More than 6 million Americans have a chronic problem with balance, dizziness, or both, according to federal data. With the leading edge of the Baby Boomers now hitting what is considered elderly, the numbers are guaranteed to go up.
As you grow older, keeping your balance becomes more of a challenge. But making an effort, both physically and mentally, to fight off the effects is important because one in three people age 65 and older fall every year.
This results in about a quarter million hip fractures and more than 25,000 deaths, which are usually associated with traumatic brain injuries.
It could be argued that maintaining mental and physical health is a chicken or the egg conundrum. It’s easier if you think of them as intertwined, each supporting the other in an inseparable bond.

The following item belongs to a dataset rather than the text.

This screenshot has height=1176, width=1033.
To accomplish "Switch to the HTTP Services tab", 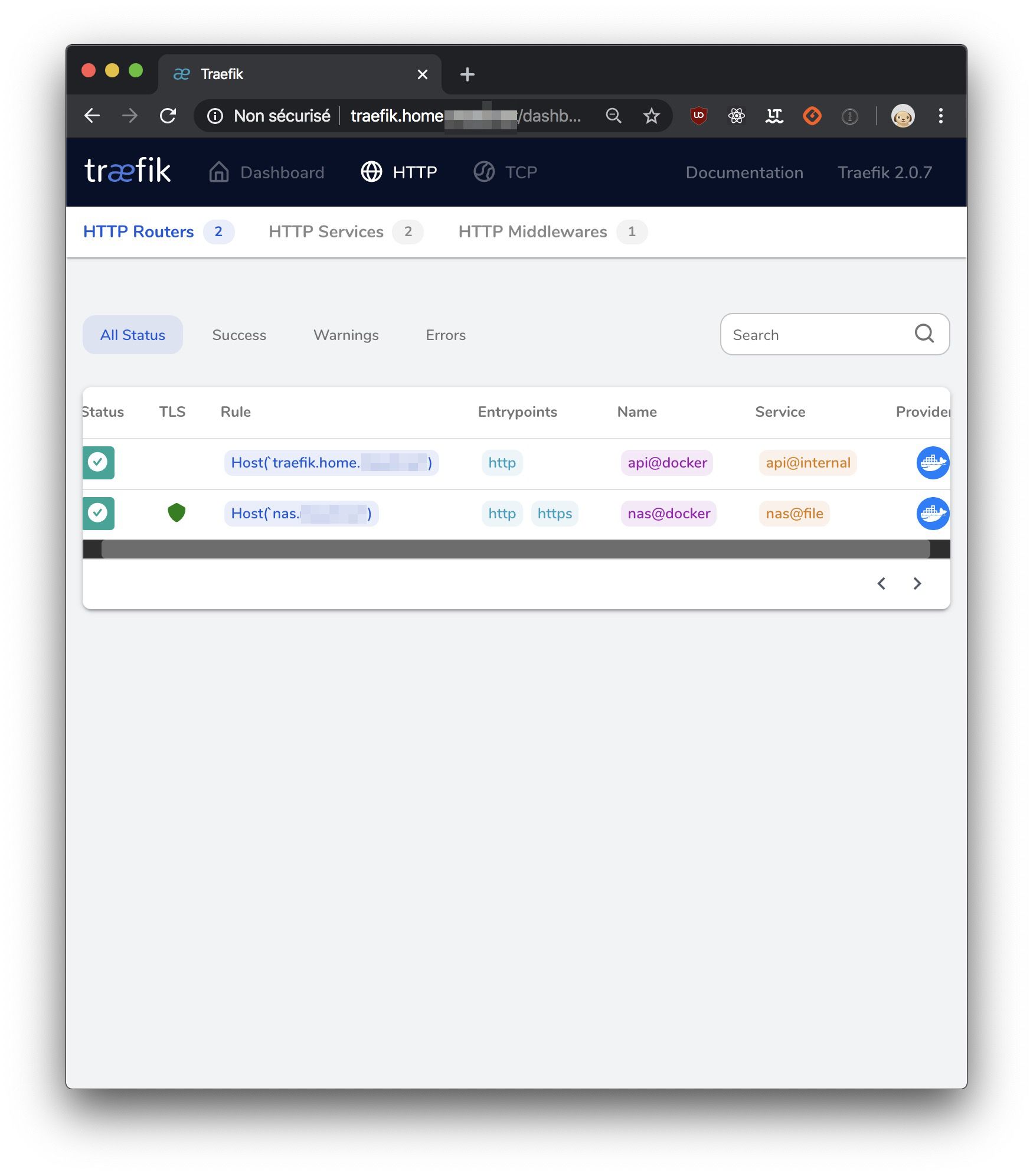I will 326,231.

“Age-related cognitive decline is a huge problem,” writes author Karen Anne Peterson in her award-winning book “Move With Balance: Healthy Aging Activities.” The disorder known as mild cognitive impairment affects 10 percent to 20 percent of older adults in the U.S.

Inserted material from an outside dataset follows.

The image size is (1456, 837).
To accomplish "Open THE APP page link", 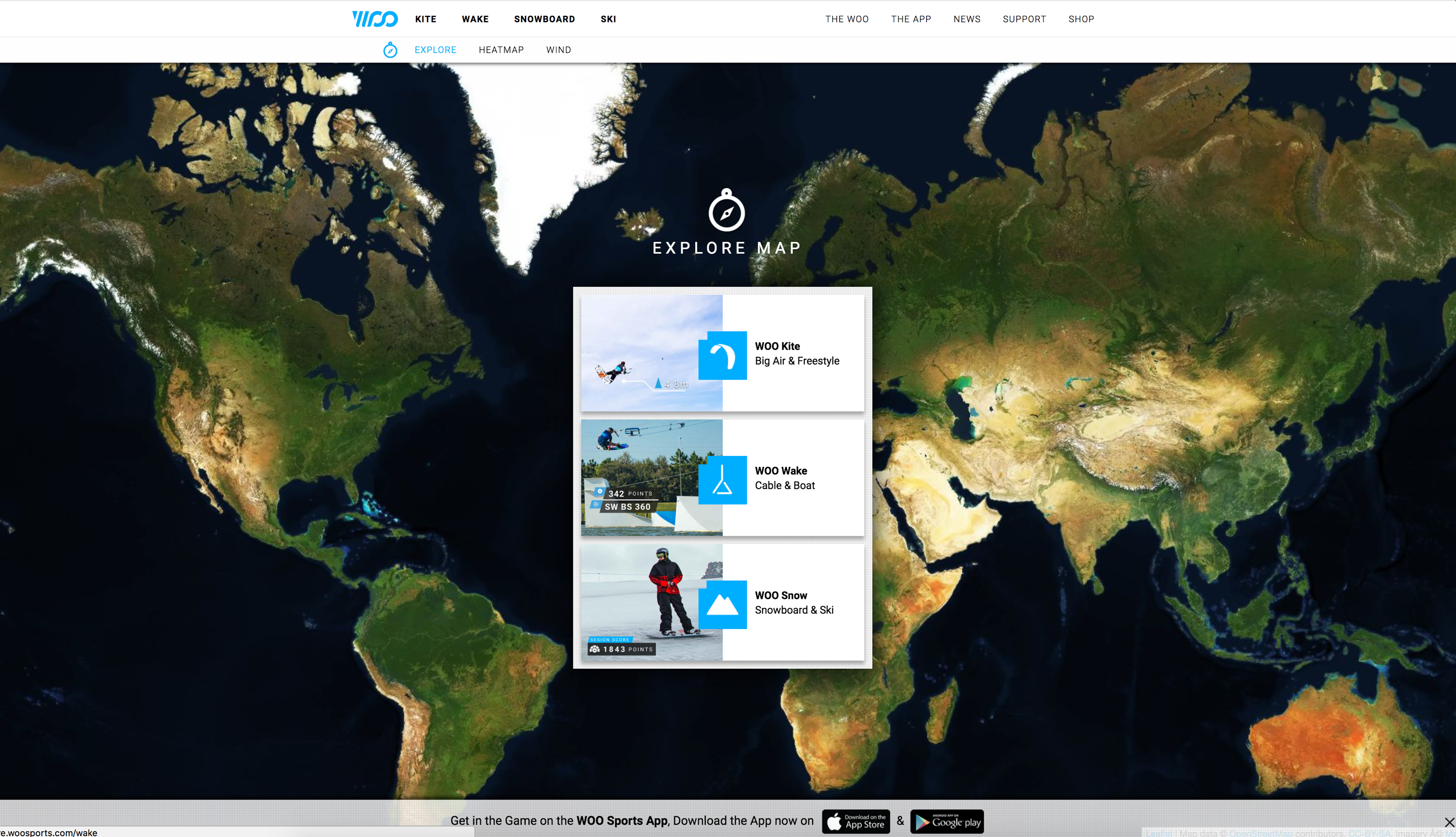I will point(911,19).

In her system to improve balance in seniors, Peterson combines physical movement with sensory training (vision, hearing) to “develop a strong connection between the body and the brain,” she writes. “Its goal is to change the elder’s physiology and nervous system on a very deep level.”
The concept is based on the growing understanding of brain “plasticity,” or your brain’s ability to change and grow throughout life with precise, applied stimulation. In this case, stimulation can be used to retrain the brains of older adults through movement and sensory experiences to improve balance.

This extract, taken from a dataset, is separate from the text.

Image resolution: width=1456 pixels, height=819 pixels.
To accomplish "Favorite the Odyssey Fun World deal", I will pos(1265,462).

“Elders become more present in their bodies,” she writes. “They know where they are in space. They are balanced from the inside out…they become more comfortable in their movements, moving with ease and comfort. Then they become willing to exercise beyond the program.”
“Studies of physical fitness effects on cognitive function have typically focused on cardiovascular training over short intervention periods and neglected additional effects of physical activity,” the authors wrote.
“But…our study revealed that even coordination training has effects on specific brain networks.”
In an opinion piece in The New York Times, longtime runner Alex Hutchinson wrote, after experiencing his own “wobbliness” despite regular exercise, that just remaining “upright” is a lot more complicated than you think.
He noted that you have fluid-filled “organs of balance” in your inner ear (the vestibular system) that monitor the position and rotation of your head; and that you also have the sense of proprioception, or knowing where your body is in space.
“No matter how many calf raises you do in the gym, your balance won’t be stable unless your brain is attuned to the signals from these sensors,” he wrote. “Even wearing socks interferes with this subtle feedback and worsens your balance.”
If you want to continue to live independently into old age, studies have made it clear that the coordination of muscle strength, balance, and aerobic activity, “is more important than any individual element of fitness,” Hutchinson believes.
Poor vision is also associated with balance problems. In one study, people with visual impairment were more likely to lose their balance in a test in which they stood with their feet together on a firm or soft surface with their eyes open or closed.
Another study affirmed what Peterson espouses, that exercising in a certain way to achieve certain results rewires your brain in response to certain stimuli. This can be specifically targeted at improving balance.
“We need careful planning of our movements, decision making, reaction time, and attention,” says Brad Manor, PhD, an instructor in medicine at Harvard Medical School and director of the Mobility and Falls Program at Harvard-affiliated Hebrew SeniorLife in Boston. “Staying mentally active is very important to avoiding falls.”
This more integrated approach to helping seniors maintain balance and avoid falls puts traditional mind-body exercise in the spotlight. That includes tai chi, qi gong, yoga, and Pilates. You should also consider swimming. A study found that it’s a good way to exercise, with less stress on the body and built-in movement that affects balance.
One point for you to keep in mind: there’s a difference between movement and exercise. While both can help maintain and improve your balance, movement can be as simple as standing on one leg for 30 seconds; exercise is a prescribed regimen. In either case there are many ways you can accomplish your goals.
Finally – you’ll like this one – a study reveals that playing specialized video games can improve balance and gait through cognitive training, while you have fun. In fact, a lot of what you can do to improve balance can be enjoyable and socially beneficial.